Nacque probabilmente a San Salvatore, grosso borgo non molto distante da Casale Monferrato, verso la metà del sec. XV. Si indirizzò all’arte della stampa, ma ignoriamo dove e da chi l’avesse appresa; tuttavia, poiché i caratteri da lui usati corrispondono sostanzialmente a quelli del tipografo Simone Magnago, attivo in Milano attorno al 1480, si è inclini a credere che le prime esperienze del C. siano avvenute nelle officine milanesi, e che lì sia maturata la sua decisione di dedicarsi alla stampa.
Del C. si ignorano anche il luogo e la data di morte.

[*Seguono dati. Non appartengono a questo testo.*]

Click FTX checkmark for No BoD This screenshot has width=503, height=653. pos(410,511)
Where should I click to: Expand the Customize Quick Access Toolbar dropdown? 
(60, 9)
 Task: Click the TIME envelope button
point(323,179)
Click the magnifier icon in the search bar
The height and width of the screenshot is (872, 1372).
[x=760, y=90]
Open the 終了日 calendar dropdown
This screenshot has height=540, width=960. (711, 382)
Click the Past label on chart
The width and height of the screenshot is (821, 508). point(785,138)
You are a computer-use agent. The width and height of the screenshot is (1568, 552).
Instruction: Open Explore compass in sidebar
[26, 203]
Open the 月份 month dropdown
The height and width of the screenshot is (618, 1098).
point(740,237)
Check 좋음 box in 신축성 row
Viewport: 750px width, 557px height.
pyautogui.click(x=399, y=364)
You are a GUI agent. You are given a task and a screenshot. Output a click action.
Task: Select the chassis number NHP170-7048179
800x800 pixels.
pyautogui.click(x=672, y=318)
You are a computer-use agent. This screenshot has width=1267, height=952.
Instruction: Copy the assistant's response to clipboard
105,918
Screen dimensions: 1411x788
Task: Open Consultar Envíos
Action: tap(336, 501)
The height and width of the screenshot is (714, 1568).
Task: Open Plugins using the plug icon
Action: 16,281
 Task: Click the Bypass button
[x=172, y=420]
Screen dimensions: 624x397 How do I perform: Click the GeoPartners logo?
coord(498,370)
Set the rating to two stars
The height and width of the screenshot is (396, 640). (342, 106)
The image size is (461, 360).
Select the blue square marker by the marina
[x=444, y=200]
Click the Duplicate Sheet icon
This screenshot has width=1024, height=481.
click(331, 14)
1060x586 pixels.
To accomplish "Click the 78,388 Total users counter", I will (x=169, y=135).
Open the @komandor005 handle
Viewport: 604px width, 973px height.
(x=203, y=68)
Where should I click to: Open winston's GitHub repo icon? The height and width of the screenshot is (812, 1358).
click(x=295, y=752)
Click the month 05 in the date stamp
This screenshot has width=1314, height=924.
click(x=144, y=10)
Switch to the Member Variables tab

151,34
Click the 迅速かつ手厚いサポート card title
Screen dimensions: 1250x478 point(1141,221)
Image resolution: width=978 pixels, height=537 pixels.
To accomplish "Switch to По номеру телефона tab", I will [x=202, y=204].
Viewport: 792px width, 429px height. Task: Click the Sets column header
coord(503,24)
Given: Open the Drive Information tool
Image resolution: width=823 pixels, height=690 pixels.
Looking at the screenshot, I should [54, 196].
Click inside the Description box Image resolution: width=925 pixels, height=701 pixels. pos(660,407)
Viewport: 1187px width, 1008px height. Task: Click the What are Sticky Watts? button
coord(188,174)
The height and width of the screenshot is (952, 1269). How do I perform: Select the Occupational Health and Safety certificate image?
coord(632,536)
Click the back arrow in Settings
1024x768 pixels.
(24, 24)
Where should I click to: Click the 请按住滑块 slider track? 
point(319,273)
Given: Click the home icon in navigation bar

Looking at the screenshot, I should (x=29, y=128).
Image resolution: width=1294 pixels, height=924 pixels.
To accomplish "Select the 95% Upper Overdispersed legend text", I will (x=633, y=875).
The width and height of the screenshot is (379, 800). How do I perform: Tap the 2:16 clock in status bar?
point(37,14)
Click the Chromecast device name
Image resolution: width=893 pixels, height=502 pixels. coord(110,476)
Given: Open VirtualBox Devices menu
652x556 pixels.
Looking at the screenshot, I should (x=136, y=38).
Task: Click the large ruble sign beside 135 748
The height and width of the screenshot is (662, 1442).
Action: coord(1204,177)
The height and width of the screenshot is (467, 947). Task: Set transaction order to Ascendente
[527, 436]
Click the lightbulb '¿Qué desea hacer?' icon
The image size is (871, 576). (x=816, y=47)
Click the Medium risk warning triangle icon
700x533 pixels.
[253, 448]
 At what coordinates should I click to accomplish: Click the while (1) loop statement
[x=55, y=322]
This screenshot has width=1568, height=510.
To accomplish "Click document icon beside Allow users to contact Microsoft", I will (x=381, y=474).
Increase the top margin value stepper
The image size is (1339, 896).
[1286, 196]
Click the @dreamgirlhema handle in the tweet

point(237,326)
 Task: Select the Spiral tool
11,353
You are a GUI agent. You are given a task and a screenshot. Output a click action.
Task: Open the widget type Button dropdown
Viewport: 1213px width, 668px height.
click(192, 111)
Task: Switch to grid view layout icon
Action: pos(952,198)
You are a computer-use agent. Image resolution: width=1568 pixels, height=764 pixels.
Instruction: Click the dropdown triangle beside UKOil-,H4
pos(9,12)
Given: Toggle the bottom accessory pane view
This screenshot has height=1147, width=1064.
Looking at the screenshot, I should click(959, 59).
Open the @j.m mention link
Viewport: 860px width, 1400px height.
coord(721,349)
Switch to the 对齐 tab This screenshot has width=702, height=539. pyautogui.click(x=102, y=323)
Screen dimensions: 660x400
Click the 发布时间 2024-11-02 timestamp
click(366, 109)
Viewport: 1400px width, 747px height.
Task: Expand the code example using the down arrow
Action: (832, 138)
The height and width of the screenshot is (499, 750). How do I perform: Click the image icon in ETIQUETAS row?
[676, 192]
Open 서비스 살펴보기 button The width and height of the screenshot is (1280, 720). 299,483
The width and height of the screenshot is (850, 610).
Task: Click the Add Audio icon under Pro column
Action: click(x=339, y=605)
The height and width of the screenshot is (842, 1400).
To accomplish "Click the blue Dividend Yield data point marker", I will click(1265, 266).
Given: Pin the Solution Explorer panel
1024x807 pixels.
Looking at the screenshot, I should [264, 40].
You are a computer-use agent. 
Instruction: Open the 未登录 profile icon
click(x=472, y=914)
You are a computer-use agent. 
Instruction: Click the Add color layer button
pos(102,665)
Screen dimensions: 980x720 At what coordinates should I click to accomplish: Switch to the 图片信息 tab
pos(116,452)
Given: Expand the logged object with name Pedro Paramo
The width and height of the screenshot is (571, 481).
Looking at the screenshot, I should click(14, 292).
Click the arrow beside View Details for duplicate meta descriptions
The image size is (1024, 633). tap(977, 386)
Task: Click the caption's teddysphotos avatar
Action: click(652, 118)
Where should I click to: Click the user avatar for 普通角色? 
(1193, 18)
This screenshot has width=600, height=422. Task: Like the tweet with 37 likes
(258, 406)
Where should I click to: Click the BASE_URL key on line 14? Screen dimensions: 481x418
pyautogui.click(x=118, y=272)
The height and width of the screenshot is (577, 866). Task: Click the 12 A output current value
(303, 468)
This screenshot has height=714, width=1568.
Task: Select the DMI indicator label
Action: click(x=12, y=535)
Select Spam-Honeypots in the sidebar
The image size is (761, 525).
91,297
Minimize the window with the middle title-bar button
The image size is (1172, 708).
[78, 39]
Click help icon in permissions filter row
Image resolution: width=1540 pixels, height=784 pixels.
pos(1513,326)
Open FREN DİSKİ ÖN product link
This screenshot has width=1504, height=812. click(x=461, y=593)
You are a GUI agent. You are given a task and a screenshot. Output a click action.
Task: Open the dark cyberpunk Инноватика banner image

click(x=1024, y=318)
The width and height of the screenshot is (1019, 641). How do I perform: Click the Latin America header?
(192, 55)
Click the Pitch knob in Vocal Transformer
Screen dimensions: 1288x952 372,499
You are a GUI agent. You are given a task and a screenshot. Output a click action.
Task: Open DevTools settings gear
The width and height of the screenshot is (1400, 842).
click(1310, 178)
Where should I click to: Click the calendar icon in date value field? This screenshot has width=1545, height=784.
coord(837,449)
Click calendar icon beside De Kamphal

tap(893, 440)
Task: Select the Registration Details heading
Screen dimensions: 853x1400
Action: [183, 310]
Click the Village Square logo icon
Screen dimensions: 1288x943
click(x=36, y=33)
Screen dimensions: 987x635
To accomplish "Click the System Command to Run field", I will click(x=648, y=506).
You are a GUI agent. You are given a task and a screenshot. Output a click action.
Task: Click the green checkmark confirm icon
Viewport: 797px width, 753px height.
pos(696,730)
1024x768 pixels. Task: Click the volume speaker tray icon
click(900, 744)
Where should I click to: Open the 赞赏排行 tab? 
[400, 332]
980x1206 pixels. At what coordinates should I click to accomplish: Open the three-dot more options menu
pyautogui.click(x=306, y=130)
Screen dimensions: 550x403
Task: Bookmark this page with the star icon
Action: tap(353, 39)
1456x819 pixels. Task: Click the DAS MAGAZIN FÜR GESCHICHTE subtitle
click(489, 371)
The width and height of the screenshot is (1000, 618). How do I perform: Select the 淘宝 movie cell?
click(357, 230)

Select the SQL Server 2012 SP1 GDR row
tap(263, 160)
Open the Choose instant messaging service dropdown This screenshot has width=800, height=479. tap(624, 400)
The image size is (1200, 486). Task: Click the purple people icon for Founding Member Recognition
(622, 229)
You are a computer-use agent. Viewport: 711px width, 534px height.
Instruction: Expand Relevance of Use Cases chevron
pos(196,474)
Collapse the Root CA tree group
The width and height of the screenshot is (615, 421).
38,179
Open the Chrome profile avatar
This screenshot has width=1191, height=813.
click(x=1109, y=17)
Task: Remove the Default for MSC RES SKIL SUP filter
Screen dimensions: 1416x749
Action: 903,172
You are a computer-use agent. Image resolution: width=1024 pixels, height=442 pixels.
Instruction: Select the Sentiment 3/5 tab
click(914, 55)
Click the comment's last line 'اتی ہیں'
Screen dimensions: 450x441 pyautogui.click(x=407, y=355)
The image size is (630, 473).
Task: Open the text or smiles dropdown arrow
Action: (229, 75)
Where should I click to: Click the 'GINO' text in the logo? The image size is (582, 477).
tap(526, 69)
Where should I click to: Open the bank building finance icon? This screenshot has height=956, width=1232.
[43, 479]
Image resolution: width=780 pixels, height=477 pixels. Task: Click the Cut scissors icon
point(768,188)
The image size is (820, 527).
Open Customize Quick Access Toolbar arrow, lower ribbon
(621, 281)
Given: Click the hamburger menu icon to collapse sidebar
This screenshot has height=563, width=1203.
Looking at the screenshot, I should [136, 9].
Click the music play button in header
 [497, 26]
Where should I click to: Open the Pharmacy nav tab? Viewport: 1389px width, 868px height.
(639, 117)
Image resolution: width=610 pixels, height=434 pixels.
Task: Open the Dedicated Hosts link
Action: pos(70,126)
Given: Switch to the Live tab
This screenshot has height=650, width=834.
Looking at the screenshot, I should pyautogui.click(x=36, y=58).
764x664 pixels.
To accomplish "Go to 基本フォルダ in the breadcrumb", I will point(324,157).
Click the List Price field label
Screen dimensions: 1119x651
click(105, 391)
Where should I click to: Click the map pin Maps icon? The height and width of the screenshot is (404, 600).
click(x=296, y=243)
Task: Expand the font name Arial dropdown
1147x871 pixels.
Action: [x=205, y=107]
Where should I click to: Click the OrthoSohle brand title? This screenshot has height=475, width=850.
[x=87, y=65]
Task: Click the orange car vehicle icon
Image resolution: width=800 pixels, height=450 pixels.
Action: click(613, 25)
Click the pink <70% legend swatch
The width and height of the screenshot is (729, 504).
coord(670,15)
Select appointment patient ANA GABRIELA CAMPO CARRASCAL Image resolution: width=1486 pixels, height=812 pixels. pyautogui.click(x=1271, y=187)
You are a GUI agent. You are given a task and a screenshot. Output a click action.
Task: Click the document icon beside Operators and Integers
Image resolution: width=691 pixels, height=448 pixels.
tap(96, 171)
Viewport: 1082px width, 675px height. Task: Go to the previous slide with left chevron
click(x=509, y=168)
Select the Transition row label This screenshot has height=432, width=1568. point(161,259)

Le scarse notizie che abbiamo sul C. sono desumibili unicamente dalle sole due stampe che egli abbia certamente curato: il Commentum in Heroidas Ovidii del crescentinese Ubertino Clerico e il Modo utile e necessario di confessarsi del francescano Giovanni Antonio da Borgo San Martino, apparse in Casale rispettivamente il 6 sett. 1481 e il 22 marzo dell’anno successivo. Più che la disparità di contenuto delle opere è da sottolineare l’intento campanilistico e celebrativo dell’iniziativa, perché non solo le due edizioni furono con ogni probabilità le prime che videro la luce in Casale, ma casalesi o almeno monferrini di elezione se non di patria furono anche gli autori e il tipografo. La lunga formula del colophon nel Commentum in Heroidas è illuminante al riguardo, ricordandosi in essa la dignità di città concessa a Casale da Guglielmo VIII di Monferrato; né l’impresa sarebbe stata allora possibile senza il contributo dello stesso Ubertino, da poco chiamato alla corte del marchese, e di un altro finanziatore, il sacerdote Stefano de Ulmo, di Sessame, parroco di Bubbio nell’Acquese e canonico della cattedrale. Nel medesimo colophon l’intervento del C. è rappresentato dalla voce “impressit”, la stessa usata per un certo Antonio de Corsiono, il cui nome compare alla fine della sottoscrizione. Qualcosa di analogo dovrebbe essere successo anche per la pubblicazione della seconda opera; ma qui i nomi dei finanziatori o collaboratori sono rimasti sconosciuti, perché occultati dalle sigle “IO PLE. DE CV. AN. COR. MAR. PA.”, di incerta interpretazione. Tuttavia la maggior parte degli studiosi ritiene oggi che anche in questa occasione il C. non abbia potuto fare a meno della collaborazione del Corsiono, che sembra possa individuarsi nell’abbreviazione “AN. COR.”. Ciò testimonierebbe la posizione subordinata di quest’ultimo nell’azienda, nella quale padrone-editore doveva essere il C., che partecipò all’iniziativa mettendo a disposizione dell’improvvisata società la propria competenza, l’attrezzatura tecnica e il personale.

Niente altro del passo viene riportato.